_What this task involves_.
Exact repetition is required: output every record in full.

::: Extracted entries

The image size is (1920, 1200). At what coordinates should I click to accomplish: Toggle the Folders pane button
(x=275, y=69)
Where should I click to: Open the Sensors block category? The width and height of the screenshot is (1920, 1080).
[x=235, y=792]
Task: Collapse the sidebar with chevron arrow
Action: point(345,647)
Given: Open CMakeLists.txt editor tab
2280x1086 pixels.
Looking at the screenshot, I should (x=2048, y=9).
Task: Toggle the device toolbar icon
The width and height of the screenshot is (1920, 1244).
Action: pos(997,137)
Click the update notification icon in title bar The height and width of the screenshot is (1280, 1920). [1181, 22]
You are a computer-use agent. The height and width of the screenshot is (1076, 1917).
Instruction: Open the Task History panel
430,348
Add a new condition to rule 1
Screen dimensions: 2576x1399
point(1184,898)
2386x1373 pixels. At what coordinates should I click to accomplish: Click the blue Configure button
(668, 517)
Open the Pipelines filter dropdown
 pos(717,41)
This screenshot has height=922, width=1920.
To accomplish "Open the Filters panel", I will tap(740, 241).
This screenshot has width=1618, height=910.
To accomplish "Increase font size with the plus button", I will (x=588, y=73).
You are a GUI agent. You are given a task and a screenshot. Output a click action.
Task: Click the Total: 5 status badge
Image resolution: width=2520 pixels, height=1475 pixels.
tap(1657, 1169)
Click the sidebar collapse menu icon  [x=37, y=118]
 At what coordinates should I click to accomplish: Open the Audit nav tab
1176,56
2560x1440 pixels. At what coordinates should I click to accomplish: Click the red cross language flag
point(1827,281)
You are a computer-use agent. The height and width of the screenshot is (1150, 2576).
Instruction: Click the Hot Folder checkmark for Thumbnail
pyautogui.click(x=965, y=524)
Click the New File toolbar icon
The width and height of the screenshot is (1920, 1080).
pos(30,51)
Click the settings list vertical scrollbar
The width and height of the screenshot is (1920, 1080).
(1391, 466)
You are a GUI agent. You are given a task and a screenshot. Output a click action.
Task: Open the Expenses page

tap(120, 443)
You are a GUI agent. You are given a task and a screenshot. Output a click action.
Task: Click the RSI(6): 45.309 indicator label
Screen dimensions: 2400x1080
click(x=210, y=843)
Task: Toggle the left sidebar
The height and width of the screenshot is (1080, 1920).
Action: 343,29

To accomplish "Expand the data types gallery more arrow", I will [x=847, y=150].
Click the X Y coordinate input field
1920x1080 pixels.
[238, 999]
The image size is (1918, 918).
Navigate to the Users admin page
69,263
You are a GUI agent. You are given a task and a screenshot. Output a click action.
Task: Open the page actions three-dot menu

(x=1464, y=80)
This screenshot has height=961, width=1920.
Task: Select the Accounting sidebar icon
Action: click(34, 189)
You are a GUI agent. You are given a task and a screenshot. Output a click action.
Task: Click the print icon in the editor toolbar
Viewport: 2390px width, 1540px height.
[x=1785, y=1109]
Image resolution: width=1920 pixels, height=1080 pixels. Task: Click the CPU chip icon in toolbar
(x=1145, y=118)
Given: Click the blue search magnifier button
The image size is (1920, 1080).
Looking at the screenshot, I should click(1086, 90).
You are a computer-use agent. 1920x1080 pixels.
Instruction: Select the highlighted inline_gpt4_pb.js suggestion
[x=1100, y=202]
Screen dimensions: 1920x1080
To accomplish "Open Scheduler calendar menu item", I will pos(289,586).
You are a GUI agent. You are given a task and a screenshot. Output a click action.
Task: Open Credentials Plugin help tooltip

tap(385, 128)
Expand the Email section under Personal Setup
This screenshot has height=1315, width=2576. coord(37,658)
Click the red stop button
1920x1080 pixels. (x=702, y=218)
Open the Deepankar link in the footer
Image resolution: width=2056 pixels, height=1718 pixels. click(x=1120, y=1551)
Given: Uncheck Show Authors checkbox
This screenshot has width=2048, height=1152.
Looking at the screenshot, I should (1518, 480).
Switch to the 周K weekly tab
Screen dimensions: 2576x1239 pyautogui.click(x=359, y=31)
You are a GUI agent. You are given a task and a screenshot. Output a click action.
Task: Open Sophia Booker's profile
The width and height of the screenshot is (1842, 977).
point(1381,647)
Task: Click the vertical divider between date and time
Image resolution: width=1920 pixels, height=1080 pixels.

::::::

_Reply_.
The image size is (1920, 1200). At what coordinates should I click to accomplish: Toggle the Folders pane button
(x=275, y=69)
Where should I click to: Open the Sensors block category? The width and height of the screenshot is (1920, 1080).
[x=235, y=792]
Task: Collapse the sidebar with chevron arrow
Action: point(345,647)
Given: Open CMakeLists.txt editor tab
2280x1086 pixels.
Looking at the screenshot, I should (x=2048, y=9).
Task: Toggle the device toolbar icon
The width and height of the screenshot is (1920, 1244).
Action: pos(997,137)
Click the update notification icon in title bar The height and width of the screenshot is (1280, 1920). [1181, 22]
You are a computer-use agent. The height and width of the screenshot is (1076, 1917).
Instruction: Open the Task History panel
430,348
Add a new condition to rule 1
Screen dimensions: 2576x1399
point(1184,898)
2386x1373 pixels. At what coordinates should I click to accomplish: Click the blue Configure button
(668, 517)
Open the Pipelines filter dropdown
 pos(717,41)
This screenshot has height=922, width=1920.
To accomplish "Open the Filters panel", I will tap(740, 241).
This screenshot has width=1618, height=910.
To accomplish "Increase font size with the plus button", I will (x=588, y=73).
You are a GUI agent. You are given a task and a screenshot. Output a click action.
Task: Click the Total: 5 status badge
Image resolution: width=2520 pixels, height=1475 pixels.
tap(1657, 1169)
Click the sidebar collapse menu icon  [x=37, y=118]
 At what coordinates should I click to accomplish: Open the Audit nav tab
1176,56
2560x1440 pixels. At what coordinates should I click to accomplish: Click the red cross language flag
point(1827,281)
You are a computer-use agent. The height and width of the screenshot is (1150, 2576).
Instruction: Click the Hot Folder checkmark for Thumbnail
pyautogui.click(x=965, y=524)
Click the New File toolbar icon
The width and height of the screenshot is (1920, 1080).
pos(30,51)
Click the settings list vertical scrollbar
The width and height of the screenshot is (1920, 1080).
(1391, 466)
You are a GUI agent. You are given a task and a screenshot. Output a click action.
Task: Open the Expenses page

tap(120, 443)
You are a GUI agent. You are given a task and a screenshot. Output a click action.
Task: Click the RSI(6): 45.309 indicator label
Screen dimensions: 2400x1080
click(x=210, y=843)
Task: Toggle the left sidebar
The height and width of the screenshot is (1080, 1920).
Action: 343,29

To accomplish "Expand the data types gallery more arrow", I will [x=847, y=150].
Click the X Y coordinate input field
1920x1080 pixels.
[238, 999]
The image size is (1918, 918).
Navigate to the Users admin page
69,263
You are a GUI agent. You are given a task and a screenshot. Output a click action.
Task: Open the page actions three-dot menu

(x=1464, y=80)
This screenshot has height=961, width=1920.
Task: Select the Accounting sidebar icon
Action: click(34, 189)
You are a GUI agent. You are given a task and a screenshot. Output a click action.
Task: Click the print icon in the editor toolbar
Viewport: 2390px width, 1540px height.
[x=1785, y=1109]
Image resolution: width=1920 pixels, height=1080 pixels. Task: Click the CPU chip icon in toolbar
(x=1145, y=118)
Given: Click the blue search magnifier button
The image size is (1920, 1080).
Looking at the screenshot, I should click(1086, 90).
You are a computer-use agent. 1920x1080 pixels.
Instruction: Select the highlighted inline_gpt4_pb.js suggestion
[x=1100, y=202]
Screen dimensions: 1920x1080
To accomplish "Open Scheduler calendar menu item", I will pos(289,586).
You are a GUI agent. You are given a task and a screenshot. Output a click action.
Task: Open Credentials Plugin help tooltip

tap(385, 128)
Expand the Email section under Personal Setup
This screenshot has height=1315, width=2576. coord(37,658)
Click the red stop button
1920x1080 pixels. (x=702, y=218)
Open the Deepankar link in the footer
Image resolution: width=2056 pixels, height=1718 pixels. click(x=1120, y=1551)
Given: Uncheck Show Authors checkbox
This screenshot has width=2048, height=1152.
Looking at the screenshot, I should (1518, 480).
Switch to the 周K weekly tab
Screen dimensions: 2576x1239 pyautogui.click(x=359, y=31)
You are a GUI agent. You are given a task and a screenshot. Output a click action.
Task: Open Sophia Booker's profile
The width and height of the screenshot is (1842, 977).
point(1381,647)
Task: Click the vertical divider between date and time
Image resolution: width=1920 pixels, height=1080 pixels.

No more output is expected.